18 May 2017 / 10:40 H.

    KUALA LUMPUR: Securities Commission Malaysia (SC) is spearheading initiatives to spur Malaysian Exchange-Traded Funds (ETFs), which have seen slow growth despite being in the market for 12 years, first by removing principal advisers from the process of issuing an ETF.
    ETFs are funds that track indices and typically invest in components of their respective benchmark indices. These funds are traded like stocks on exchanges and offer investors instant diversification by passively tracking indices at a lower cost than actively managed funds.
    The domestic ETF market began with the first launch in 2005, growing to eight ETFs in 2015 with sporadic launches in between. Since then, it has remained stagnant with no new launches to date.
    In comparison, there are 4,971 ETFs globally with over US$3.8 trillion (RM16.4 trillion) in assets under management (AUM), of which 872 ETFs are in Asia Pacific with AUM over US$133 billion as of April this year. Global ETFs are expected to reach US$7 trillion in AUM by 2021.
    Yesterday, a task force led by the SC announced several measures to spur innovation and drive growth in the ETF market. The task force was formed last year, comprising Bursa Malaysia, fund managers, market makers and institutional investors.
    Its first act is expected to attract more issuers and encourage issuance of ETFs by significantly reducing costs for issuers.
    Subsequent measures it is recommending include lowering the minimum capital requirement for ETF issuers from RM10 million to RM2 million and reducing the time to market in the issuance process.
    In terms of distribution channels, the task force recommends permitting financial institutions, online platforms and financial planners to offer ETFs to clients via stockbroking companies, which will provide greater access at a lower entry cost.
    It is also looking at facilitating the introduction of new types of ETFs including futures-based and conventional commodity-based ETFs and is looking at allowing more flexibility in investment strategies including the introduction of Leveraged and Inverse ETFs.

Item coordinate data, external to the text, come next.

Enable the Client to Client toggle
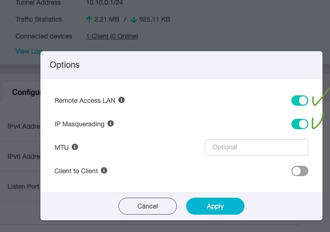 click(300, 171)
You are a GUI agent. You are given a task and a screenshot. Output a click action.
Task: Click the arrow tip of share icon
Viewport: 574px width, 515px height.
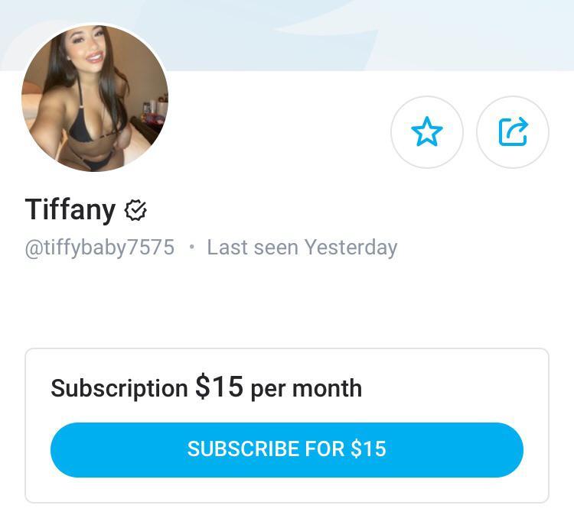point(523,124)
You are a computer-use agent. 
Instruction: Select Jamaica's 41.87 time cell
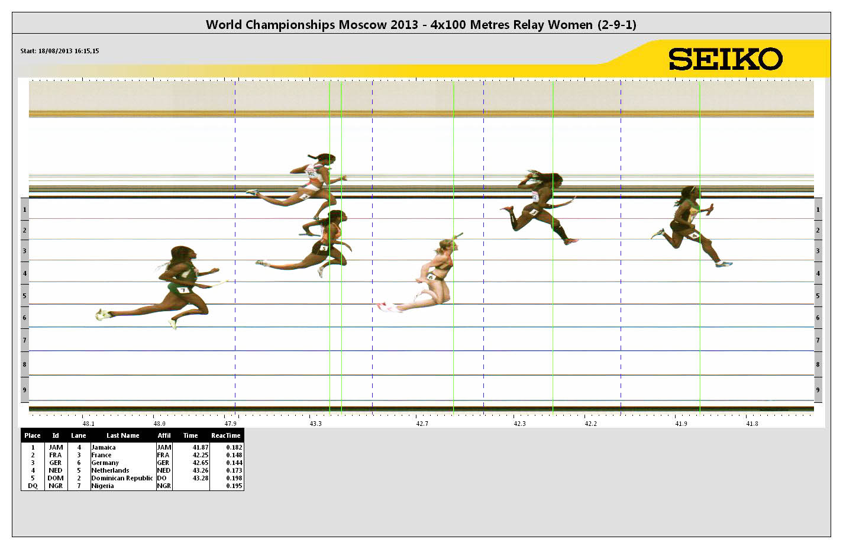[201, 447]
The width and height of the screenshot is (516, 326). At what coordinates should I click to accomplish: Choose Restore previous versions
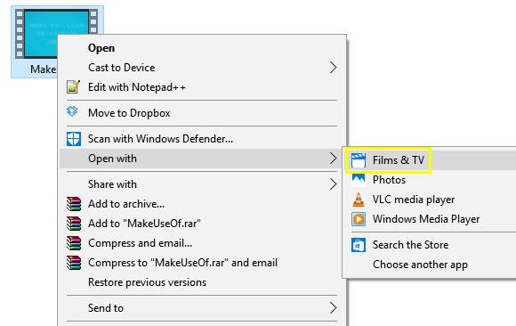click(147, 282)
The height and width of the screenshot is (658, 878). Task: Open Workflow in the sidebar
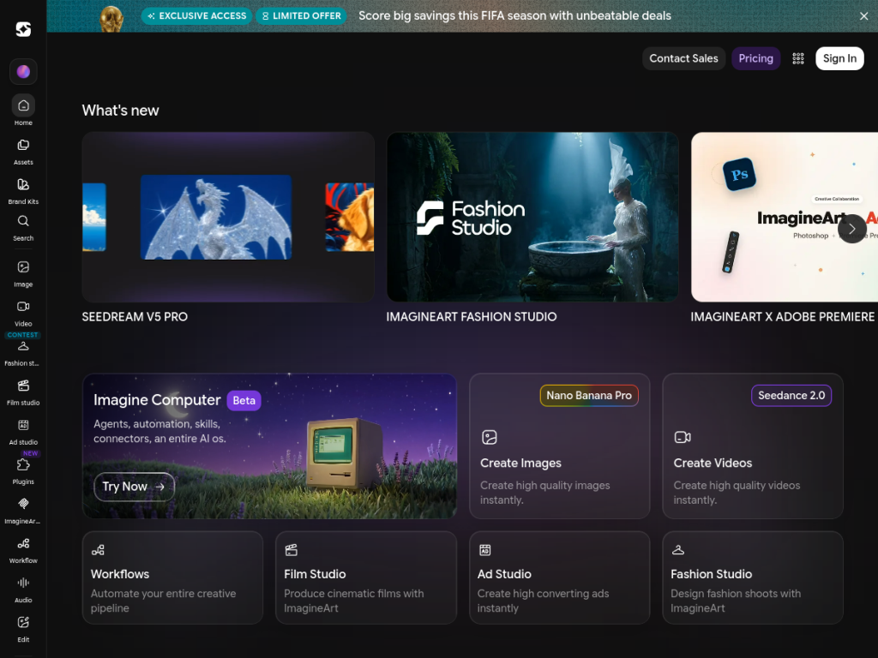tap(23, 550)
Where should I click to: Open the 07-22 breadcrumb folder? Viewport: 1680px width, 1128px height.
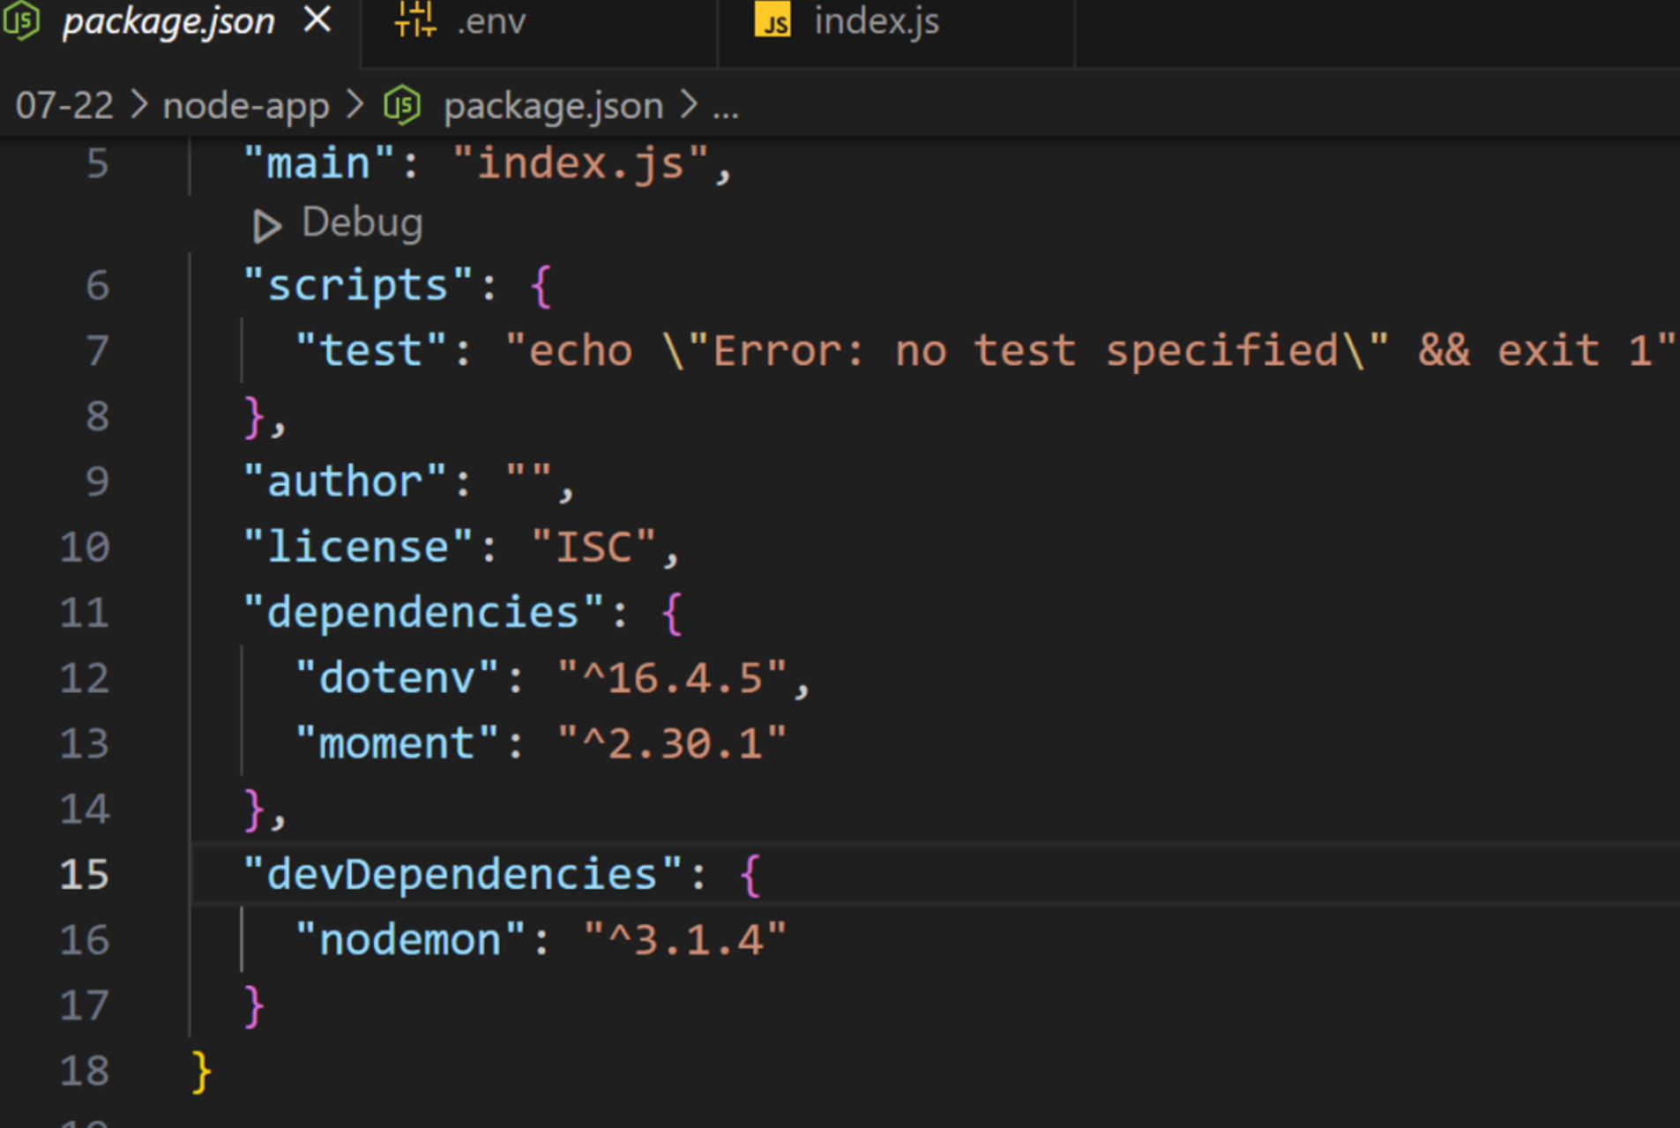pyautogui.click(x=64, y=107)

    For market makers, SC and Bursa Malaysia are providing rebates and waiving fees applicable to ETF market makers, including a 100% clearing fee rebate by both SC and Bursa Malaysia.
    There would also be nationwide roadshows and investor education programmes to attract participation and ensure that investors are well-equipped in trading ETFs. SC said it will work with relevant stakeholders to implement these initiatives by year-end.
    “For a start, it is a fair move to get more participation by players, to get more issuers to issue ETFs, which would mean more variety. However, the initiatives shouldn’t stop there. There is more to be done for the ecosystem,” i-VCAP Management Sdn Bhd CEO Mahdzir Othman told SunBiz.
    “Maybe having more sexy stuff on board like Leveraged and Inverse ETFs would provide more variety. However, these can be quite risky so there must be investor education,” he added.
    For i-VCAP, Mahdzir said, it has a few ETFs in the pipeline which he hopes will make the market more interesting. He said the launch of these new ETFs would depend on when they are approved and time to market.
    Mahdzir opined that the ETF market has been growing slowly due to lack of depth, lack of awareness among investors, high cost to the issuers and lack of distribution channels, among others.
    “Investors want more volatile movement but it is pretty limited for ETFs in Malaysia, it is not exciting enough. Although ETFs are listed, investors, especially retail investors, expect it to be more exciting but it depends on the fund’s respective benchmark index,” he said.
    “The huge challenge (for issuers) is on the marketing side. They want investors to be ready to put money into it,” he said, adding that investors do not fully understand ETFs.